How can you not love the inner thoughts of this man?

And it still gets me. The undiluted gratification of going down on her. Of giving her bliss. But as happy as I am that I made her come, my own hedonistic craving pushes at me, driving me like the roar of a crowd at a college football game. Go, go, go!

This little novelette is jam packed with advice from Drew and his infinite wisdom;

Advice for a woman to indulge in some self- pleasuring to turn on her guy;

“So if you ladies are looking to spice things up a bit? Try a little self-diddling. Trust me-your audience will be begging for an encore.”

This little gem when confronted by Kate’s enthusiasm for her dress;

“My favorite dress of yours will always be…the one on the floor.”

This is all told in Drew’s POV-really who else could do it justice? There are mishaps, fisticuffs, broken dishes, public revelations about Kate’s fellatio talents, crazy relatives;

For Kate’s birthday, Amelia sent her a huge, heavy natural crystal necklace harvested from the caves of Perigord, because she believes they’ll protect Kate’s lungs from the city air pollution. It’s a shame, how stringent the involuntary commitment protocols in this country have become.
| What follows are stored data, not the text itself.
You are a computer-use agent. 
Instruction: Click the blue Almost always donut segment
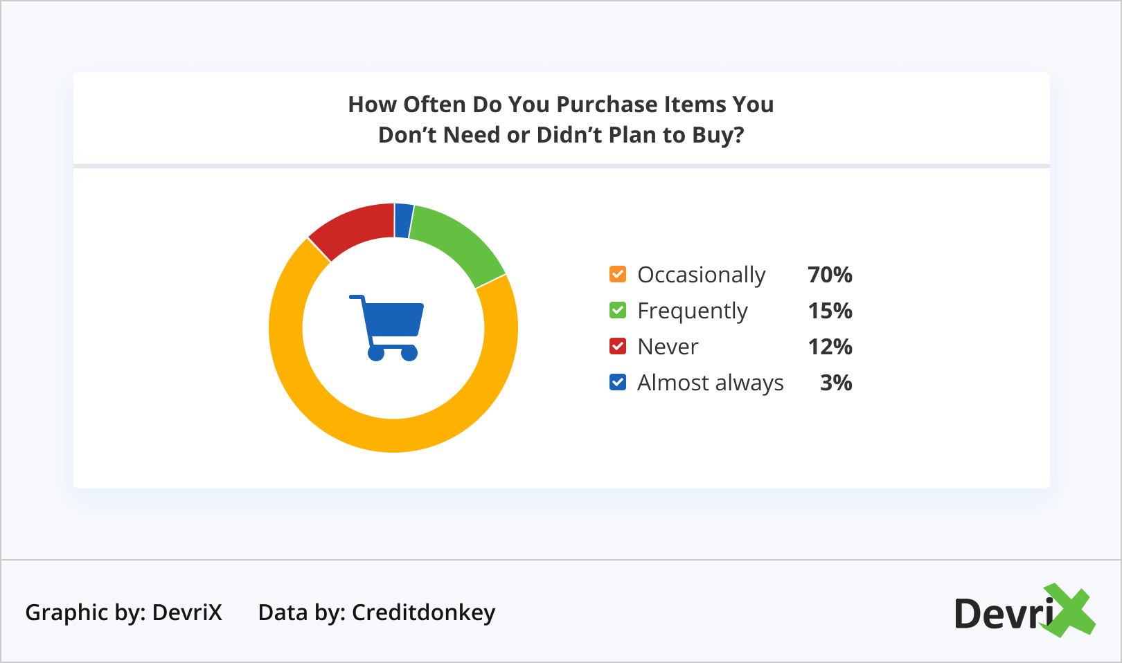[x=403, y=221]
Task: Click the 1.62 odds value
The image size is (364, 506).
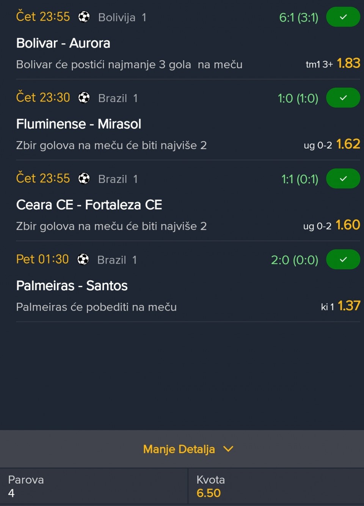Action: pyautogui.click(x=348, y=144)
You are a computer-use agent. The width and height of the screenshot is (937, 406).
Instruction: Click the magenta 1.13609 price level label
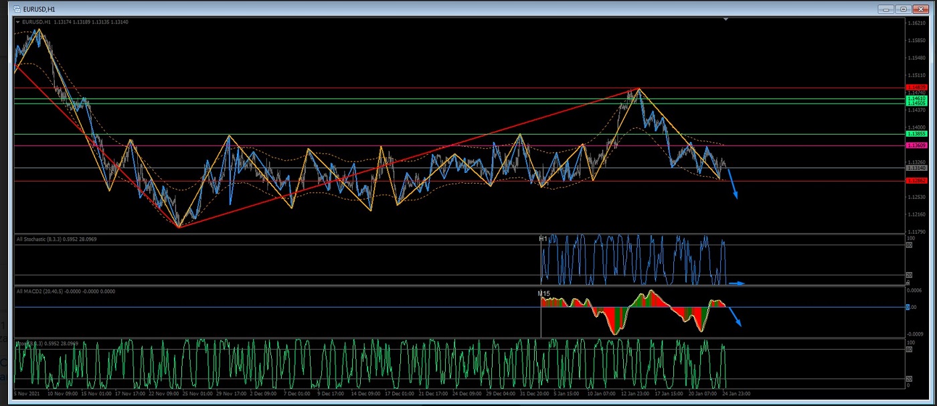[x=916, y=145]
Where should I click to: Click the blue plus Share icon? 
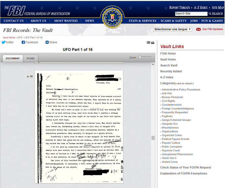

And just like any event filled with lots of family and friends, this one has a little drama. This comes by way of an appearance from Billy, Kate’s old boyfriend.

“You know something, Evans? I see right through you. You come off all arrogant and full of yourself, but deep down? You’re shitting your pants. Cause you know it’s just a matter of time before Kate is down with you.” “I’m sorry-I don’t speak vagina. Just what the hell is that supposed to mean?”

This little convo leads Drew to worry maybe he is the rebound guy after Billy. But then again, this is Drew we are talking about..no lack of ego here folks.

For such a short story, this one is long on laughs!